In 2020, Johnson & Johnson’s Ethicon unit was subject to a $344 million pelvic mesh judgment that found J&J failed to inform consumers about the risks of transvaginal devices. The original lawsuit, filed in 2016 by then-California Attorney General Xavier Becerra, alleged the misrepresentations made by J&J violated the state’s Unfair Competition Law and False Advertising Law, according to Bloomberg Law.
Bloomberg further reported that the trial court found that J&J and Ethicon had committed 153,351 Unfair Competition Law violations and 121,844 False Advertising Law violations. Each violation imposed a penalty of $2,500. Ultimately, the California Court of Appeals threw out violations based on spoken communications (only affirming the written ones) which then reduced the penalty to $302 million.
According to law.com, following a bench trial, San Diego Superior Court Judge Eddie Sturgeon concluded that Johnson & Johnson and Ethicon misled doctors about the safety of their devices by downplaying the risks through a “combination of false statements, misleading half-truths and omissions.”
Filed in November of 2022, the petition to the Supreme Court from Johnson & Johnson and Ethicon alleges that Ethicon did not have fair notice that it faced hundreds of millions of dollars in civil penalties under the Unfair Competition Law and the False Advertising law.

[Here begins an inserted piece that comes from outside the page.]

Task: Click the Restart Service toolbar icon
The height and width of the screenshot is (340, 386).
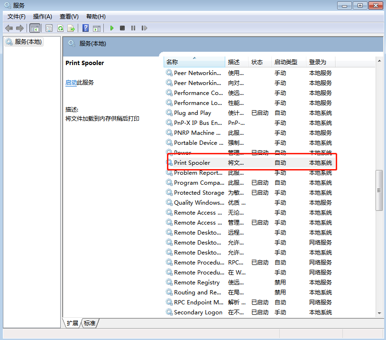Action: point(143,28)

The petition further alleges that the several hundred million dollar fine imposes on them is part of a “dangerous” trend that “leaves businesses in the dark.” Further stated, in the absence of traditional common law protections and Ethicon’s alleged belief that they did not have any reason to believe the communications they were found guilty of were violations in the first place.
Companies such as themselves struggle to predict their exposure and that Ethicon lacked fair notice of the severity of the penalty.

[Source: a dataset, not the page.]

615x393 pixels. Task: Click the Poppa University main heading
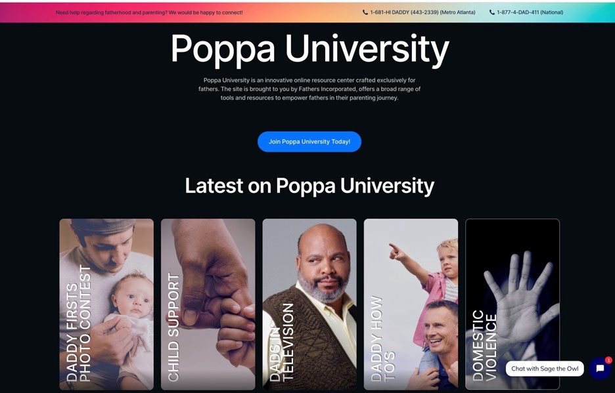pos(310,49)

The crux of the original lawsuits were simply that Ethicon an Johnson & Johnson were not properly informing their consumers of the risks of transvaginal devices.
Mesh complications can include severe and chronic pain, infections, reduced mobility, sexual difficulties, autoimmune issues, and psychological strain.
The lawsuits were essentially filed to begin with because Johnson & Johnson had not been clear with their consumers. Now, Johnson & Johnson is further trying to say they had no idea they violated California’s Unfair Competition Law and False Advertising Law. Therefore, they allege, they had no notice for the hefty fines they were ultimately on the hook for and thus, the fines are a violation of the Due Process Clause rights.
Johnson & Johnson is trying to present itself as a company who struggles with the financial impact of the fine. However, actual numbers tell a different story. According to their own news release, in 2021 alone, Johnson & Johnson had $93.8 billion in sales, reflecting growth of 13.6%. And that’s just in 2021.
Whether the Supreme Court musters any sympathy for Johnson & Johnson, regarding the size of the fine and notice of the severity of the fine, does not take away the finding that their they marketed their transvaginal mesh devices without fully apprising them of the many risks involved, many of them life-long. Time will tell how the Supreme Court will rule on this, or whether they will agree to hear the case to begin with.